--- Begin Source excerpt ---

My work life is heavily dependent on computers and spreadsheets.
I try to keep computers out of my river life (except checking flows and chatting with all you fine folks).

Learned on my first GC trip: KISS!

16 days and 16 people seems easy: each person gets one day (dinner, breakfast and lunch). You have day #7, you plan menu, purchase groceries, carry on your boat, fix 3 meals, carry all leftovers and garbage from your 3 meals and then you are done! 

If you want to share the work, you can team with someone else or many others and do less work on more days.

If you have a passenger they would have day #8 so you can coordinate cooler storage. If you are solo you can coordinate cooler management with the people with days #6 or #8.

All grocery receipts are split by the whole group, so no advantage to bring P&J and no penalty to bring lobster. BTW we eat VERY well!

Any thing shorter than a GC trip, we make lunch BYO. All beverages but coffee are BYO.

All our trips are people who own their own boats. If you invite passengers, their gear and their food is on your boat. Typical GC trip would be 10 plus boats. Last MFS trip was 8 people/eight boats.

All group gear is split evenly by the number of boats.
If your boat is overloaded, you brought too many people, too much gear or too small of a boat, either way, its your problem, not mine.

KISS / YMMV


----------



## The Mogur

tylermacguire said:


> Thanks for posting this...It is very helpful! Would you be willing to share your spreadsheets???


There seems to be a demand here, and I'm a capitalist at heart. I'll have to think about what's the best way to market this. If I merely send out the spreadsheet, I'd have no way to prevent instant world-wide distribution, so that won't work. I'm thinking that I could offer the service for a fee based on the number of meals or days on a river trip. In any case, if I were to do that, I'd become a sponsoring advertiser on this site.

What would be a fair price? I'd send you the list of meals for you to choose from. You'd send me your selections. I'd return PDF files containing your individual meal sheets, plus shopping lists sorted according to the way you want to shop and pack.

--- End Source excerpt ---
--- Begin Dataset content ---

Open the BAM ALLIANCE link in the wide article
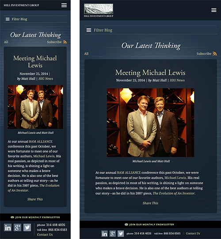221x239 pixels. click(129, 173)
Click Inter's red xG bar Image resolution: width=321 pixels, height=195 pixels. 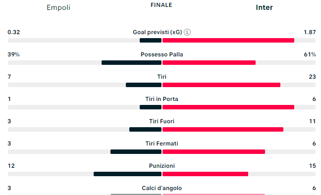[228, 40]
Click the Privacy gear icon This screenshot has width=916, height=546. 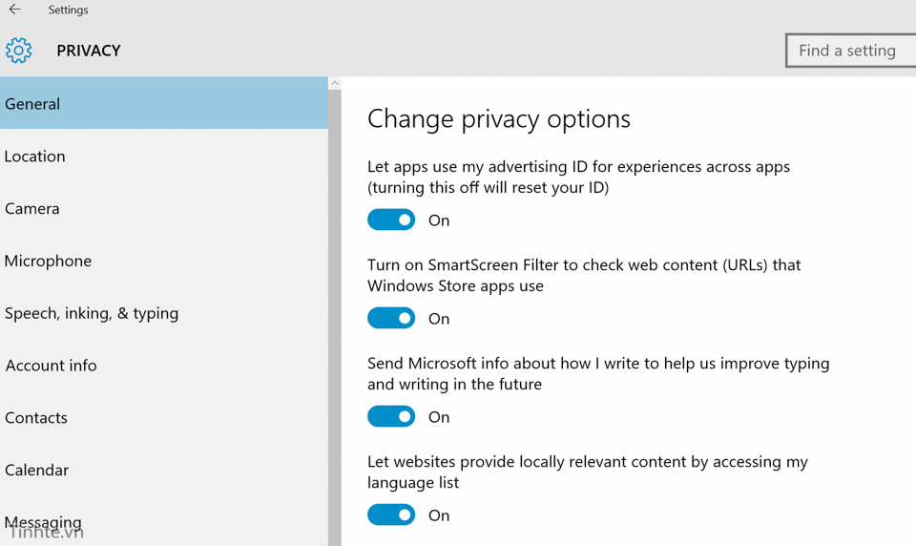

--- End Dataset content ---
--- Begin Dataset content ---

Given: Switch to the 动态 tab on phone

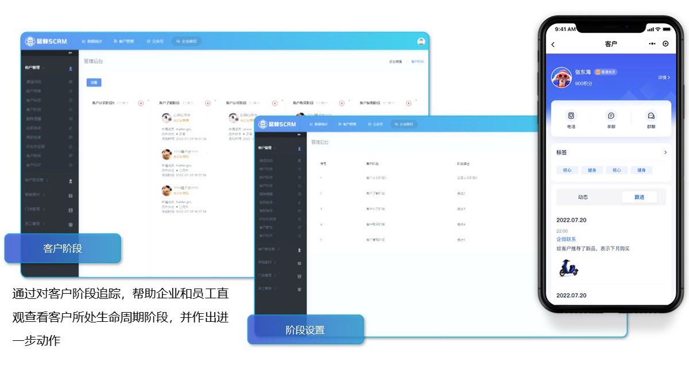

--- End Dataset content ---
--- Begin Dataset content ---

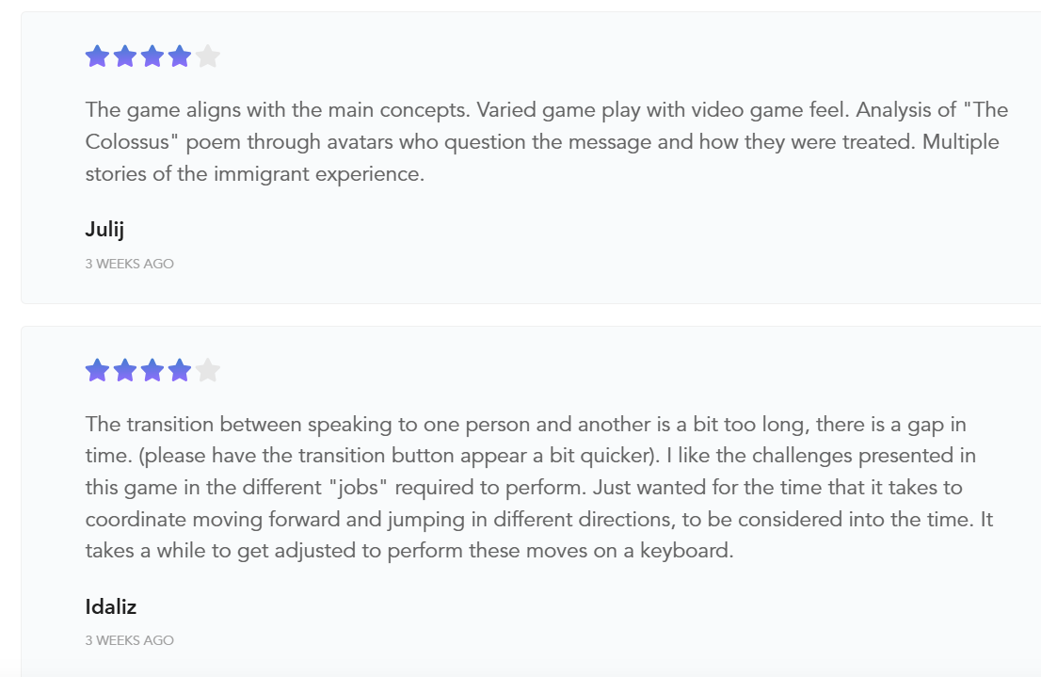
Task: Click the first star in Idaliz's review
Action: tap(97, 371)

--- End Dataset content ---

**Exercise details**
In the river trip excerpt, which meals does each person cover on a 16-day trip with 16 people? Answer from the river trip excerpt alone, not from the items.

**Exercise response**
Each person gets one day, covering dinner, breakfast and lunch.